Work instructions
Every entry should be copied exactly, with nothing added or dropped.

--- START ---

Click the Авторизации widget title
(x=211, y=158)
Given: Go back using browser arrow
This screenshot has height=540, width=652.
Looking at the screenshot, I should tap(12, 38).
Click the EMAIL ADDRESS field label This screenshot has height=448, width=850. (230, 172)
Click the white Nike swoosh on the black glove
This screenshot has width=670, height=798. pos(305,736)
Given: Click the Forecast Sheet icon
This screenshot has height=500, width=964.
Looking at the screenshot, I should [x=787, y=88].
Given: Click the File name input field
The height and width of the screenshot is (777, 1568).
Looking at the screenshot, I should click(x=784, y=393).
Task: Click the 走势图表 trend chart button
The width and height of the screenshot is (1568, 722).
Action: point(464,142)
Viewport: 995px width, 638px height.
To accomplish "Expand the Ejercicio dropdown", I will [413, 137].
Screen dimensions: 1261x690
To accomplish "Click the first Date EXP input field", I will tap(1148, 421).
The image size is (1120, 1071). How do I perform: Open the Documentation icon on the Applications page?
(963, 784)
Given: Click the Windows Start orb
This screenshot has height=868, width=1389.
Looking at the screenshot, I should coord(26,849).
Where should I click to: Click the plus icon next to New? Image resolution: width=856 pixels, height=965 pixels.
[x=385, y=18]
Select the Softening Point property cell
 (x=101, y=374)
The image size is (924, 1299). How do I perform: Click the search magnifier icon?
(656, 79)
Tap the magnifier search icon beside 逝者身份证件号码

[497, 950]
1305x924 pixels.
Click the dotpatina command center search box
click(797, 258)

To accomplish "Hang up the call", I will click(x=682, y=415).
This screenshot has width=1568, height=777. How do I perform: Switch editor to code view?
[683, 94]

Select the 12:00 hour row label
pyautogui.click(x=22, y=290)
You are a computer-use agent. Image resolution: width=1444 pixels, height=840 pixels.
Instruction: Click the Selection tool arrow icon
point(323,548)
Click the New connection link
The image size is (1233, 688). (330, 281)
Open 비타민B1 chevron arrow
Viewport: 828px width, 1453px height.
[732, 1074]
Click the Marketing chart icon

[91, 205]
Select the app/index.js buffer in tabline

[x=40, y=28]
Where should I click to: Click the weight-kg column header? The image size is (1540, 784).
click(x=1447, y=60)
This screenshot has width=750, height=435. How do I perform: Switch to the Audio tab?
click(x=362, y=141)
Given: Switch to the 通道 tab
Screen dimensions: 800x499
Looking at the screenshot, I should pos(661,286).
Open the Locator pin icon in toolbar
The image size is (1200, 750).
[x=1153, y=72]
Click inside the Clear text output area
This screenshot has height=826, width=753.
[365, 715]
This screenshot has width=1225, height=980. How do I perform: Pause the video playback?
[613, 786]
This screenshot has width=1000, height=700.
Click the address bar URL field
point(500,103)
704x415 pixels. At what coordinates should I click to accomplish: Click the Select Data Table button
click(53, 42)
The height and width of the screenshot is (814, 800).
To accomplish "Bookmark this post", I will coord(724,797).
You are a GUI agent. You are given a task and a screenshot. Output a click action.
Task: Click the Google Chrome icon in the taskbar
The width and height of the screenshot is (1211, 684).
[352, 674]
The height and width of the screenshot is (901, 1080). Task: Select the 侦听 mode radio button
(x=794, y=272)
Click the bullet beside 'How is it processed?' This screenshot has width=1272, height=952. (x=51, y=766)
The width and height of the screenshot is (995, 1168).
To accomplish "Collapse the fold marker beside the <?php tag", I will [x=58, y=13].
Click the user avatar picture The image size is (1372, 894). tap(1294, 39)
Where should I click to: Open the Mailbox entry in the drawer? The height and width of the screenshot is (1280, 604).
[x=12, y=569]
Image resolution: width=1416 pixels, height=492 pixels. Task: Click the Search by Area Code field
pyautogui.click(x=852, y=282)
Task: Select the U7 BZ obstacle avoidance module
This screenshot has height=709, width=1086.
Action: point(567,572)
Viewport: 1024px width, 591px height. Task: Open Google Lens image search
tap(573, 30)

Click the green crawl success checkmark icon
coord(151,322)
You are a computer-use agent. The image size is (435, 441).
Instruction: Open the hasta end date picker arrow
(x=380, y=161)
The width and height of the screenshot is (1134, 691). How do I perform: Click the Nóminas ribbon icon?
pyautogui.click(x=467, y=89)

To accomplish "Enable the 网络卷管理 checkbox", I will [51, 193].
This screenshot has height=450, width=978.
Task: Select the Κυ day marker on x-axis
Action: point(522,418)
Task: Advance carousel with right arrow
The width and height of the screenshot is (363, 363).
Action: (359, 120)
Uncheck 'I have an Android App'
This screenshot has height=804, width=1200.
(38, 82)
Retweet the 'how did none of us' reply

--- END ---

Written response
Click the Авторизации widget title
(x=211, y=158)
Given: Go back using browser arrow
This screenshot has height=540, width=652.
Looking at the screenshot, I should tap(12, 38).
Click the EMAIL ADDRESS field label This screenshot has height=448, width=850. (230, 172)
Click the white Nike swoosh on the black glove
This screenshot has width=670, height=798. pos(305,736)
Given: Click the Forecast Sheet icon
This screenshot has height=500, width=964.
Looking at the screenshot, I should [x=787, y=88].
Given: Click the File name input field
The height and width of the screenshot is (777, 1568).
Looking at the screenshot, I should click(x=784, y=393).
Task: Click the 走势图表 trend chart button
The width and height of the screenshot is (1568, 722).
Action: point(464,142)
Viewport: 995px width, 638px height.
To accomplish "Expand the Ejercicio dropdown", I will [413, 137].
Screen dimensions: 1261x690
To accomplish "Click the first Date EXP input field", I will tap(1148, 421).
The image size is (1120, 1071). How do I perform: Open the Documentation icon on the Applications page?
(963, 784)
Given: Click the Windows Start orb
This screenshot has height=868, width=1389.
Looking at the screenshot, I should coord(26,849).
Where should I click to: Click the plus icon next to New? Image resolution: width=856 pixels, height=965 pixels.
[x=385, y=18]
Select the Softening Point property cell
 (x=101, y=374)
The image size is (924, 1299). How do I perform: Click the search magnifier icon?
(656, 79)
Tap the magnifier search icon beside 逝者身份证件号码

[497, 950]
1305x924 pixels.
Click the dotpatina command center search box
click(797, 258)

To accomplish "Hang up the call", I will click(x=682, y=415).
This screenshot has width=1568, height=777. How do I perform: Switch editor to code view?
[683, 94]

Select the 12:00 hour row label
pyautogui.click(x=22, y=290)
You are a computer-use agent. Image resolution: width=1444 pixels, height=840 pixels.
Instruction: Click the Selection tool arrow icon
point(323,548)
Click the New connection link
The image size is (1233, 688). (330, 281)
Open 비타민B1 chevron arrow
Viewport: 828px width, 1453px height.
[732, 1074]
Click the Marketing chart icon

[91, 205]
Select the app/index.js buffer in tabline

[x=40, y=28]
Where should I click to: Click the weight-kg column header? The image size is (1540, 784).
click(x=1447, y=60)
This screenshot has width=750, height=435. How do I perform: Switch to the Audio tab?
click(x=362, y=141)
Given: Switch to the 通道 tab
Screen dimensions: 800x499
Looking at the screenshot, I should pos(661,286).
Open the Locator pin icon in toolbar
The image size is (1200, 750).
[x=1153, y=72]
Click inside the Clear text output area
This screenshot has height=826, width=753.
[365, 715]
This screenshot has width=1225, height=980. How do I perform: Pause the video playback?
[613, 786]
This screenshot has width=1000, height=700.
Click the address bar URL field
point(500,103)
704x415 pixels. At what coordinates should I click to accomplish: Click the Select Data Table button
click(53, 42)
The height and width of the screenshot is (814, 800).
To accomplish "Bookmark this post", I will coord(724,797).
You are a GUI agent. You are given a task and a screenshot. Output a click action.
Task: Click the Google Chrome icon in the taskbar
The width and height of the screenshot is (1211, 684).
[352, 674]
The height and width of the screenshot is (901, 1080). Task: Select the 侦听 mode radio button
(x=794, y=272)
Click the bullet beside 'How is it processed?' This screenshot has width=1272, height=952. (x=51, y=766)
The width and height of the screenshot is (995, 1168).
To accomplish "Collapse the fold marker beside the <?php tag", I will [x=58, y=13].
Click the user avatar picture The image size is (1372, 894). tap(1294, 39)
Where should I click to: Open the Mailbox entry in the drawer? The height and width of the screenshot is (1280, 604).
[x=12, y=569]
Image resolution: width=1416 pixels, height=492 pixels. Task: Click the Search by Area Code field
pyautogui.click(x=852, y=282)
Task: Select the U7 BZ obstacle avoidance module
This screenshot has height=709, width=1086.
Action: point(567,572)
Viewport: 1024px width, 591px height. Task: Open Google Lens image search
tap(573, 30)

Click the green crawl success checkmark icon
coord(151,322)
You are a computer-use agent. The image size is (435, 441).
Instruction: Open the hasta end date picker arrow
(x=380, y=161)
The width and height of the screenshot is (1134, 691). How do I perform: Click the Nóminas ribbon icon?
pyautogui.click(x=467, y=89)

To accomplish "Enable the 网络卷管理 checkbox", I will [51, 193].
This screenshot has height=450, width=978.
Task: Select the Κυ day marker on x-axis
Action: point(522,418)
Task: Advance carousel with right arrow
The width and height of the screenshot is (363, 363).
Action: (359, 120)
Uncheck 'I have an Android App'
This screenshot has height=804, width=1200.
(38, 82)
Retweet the 'how did none of us' reply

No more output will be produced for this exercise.